Enunciado 1 |
Transcreva sem alterações o trecho da notícia sobre os mariscos de Fortim que começa pelas palavras "Durante os três" e termina em "pelos órgãos reguladores.".
Enunciado 2 |
De acordo com a notícia sobre os mariscos de Fortim, onde foi feita a coleta dos mariscos?

━━ Trecho do texto ━━

Pesquisa da Fiocruz Ceará entrega resultados parciais de contaminação de mariscos após derramamento de petróleo no Estado
Pesquisa da Fiocruz Ceará que avalia os impactos na segurança alimentar, causados pelo derramamento de petróleo em Fortim, Litoral Leste do Estado, divulga seus primeiros resultados. O projeto, coordenado pela pesquisadora Margareth Gallo em parceria com o Instituto Terramar (Andrea Camurça), NPDM/UFC (Cláudia Pessoa e Bruno Soares) e PUC-RJ (Renato Carreira), foi contemplado com o edital “Apoios Emergenciais Nordeste”, do Fundo Socioambiental CASA. A Secretaria do Meio Ambiente do Ceará é parceira do projeto, contribuindo com análises físico-químicas bimestrais da água realizadas pelos colaboradores Gustavo G. Amorim e Samuel Aquino.
Durante os três primeiros meses de pesquisa, foram coletados mariscos do tipo Mytella strigata, que atuam como sentinelas para o monitoramento da poluição provocada pelos hidrocarbonetos poli cíclicos aromáticos (HPAs) e metais pesados provenientes do petróleo. A coleta foi realizada em um ponto localizado no estuário do Rio Jaguaribe e a análise evidenciou que o nível de HPAs e dos metais pesados cromo, vanádio, zinco, níquel, cobalto, chumbo, cádmio e mercúrio está dentro dos limites recomendados pelos órgãos reguladores.

━━━
━━ Material extraído ━━

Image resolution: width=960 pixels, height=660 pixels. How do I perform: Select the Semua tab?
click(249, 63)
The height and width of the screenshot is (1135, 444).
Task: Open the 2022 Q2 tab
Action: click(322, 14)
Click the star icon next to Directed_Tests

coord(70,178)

━━━

Solução da tarefa 1 |
Durante os três primeiros meses de pesquisa, foram coletados mariscos do tipo Mytella strigata, que atuam como sentinelas para o monitoramento da poluição provocada pelos hidrocarbonetos poli cíclicos aromáticos (HPAs) e metais pesados provenientes do petróleo. A coleta foi realizada em um ponto localizado no estuário do Rio Jaguaribe e a análise evidenciou que o nível de HPAs e dos metais pesados cromo, vanádio, zinco, níquel, cobalto, chumbo, cádmio e mercúrio está dentro dos limites recomendados pelos órgãos reguladores.

Solução da tarefa 2 |
Em um ponto localizado no estuário do Rio Jaguaribe.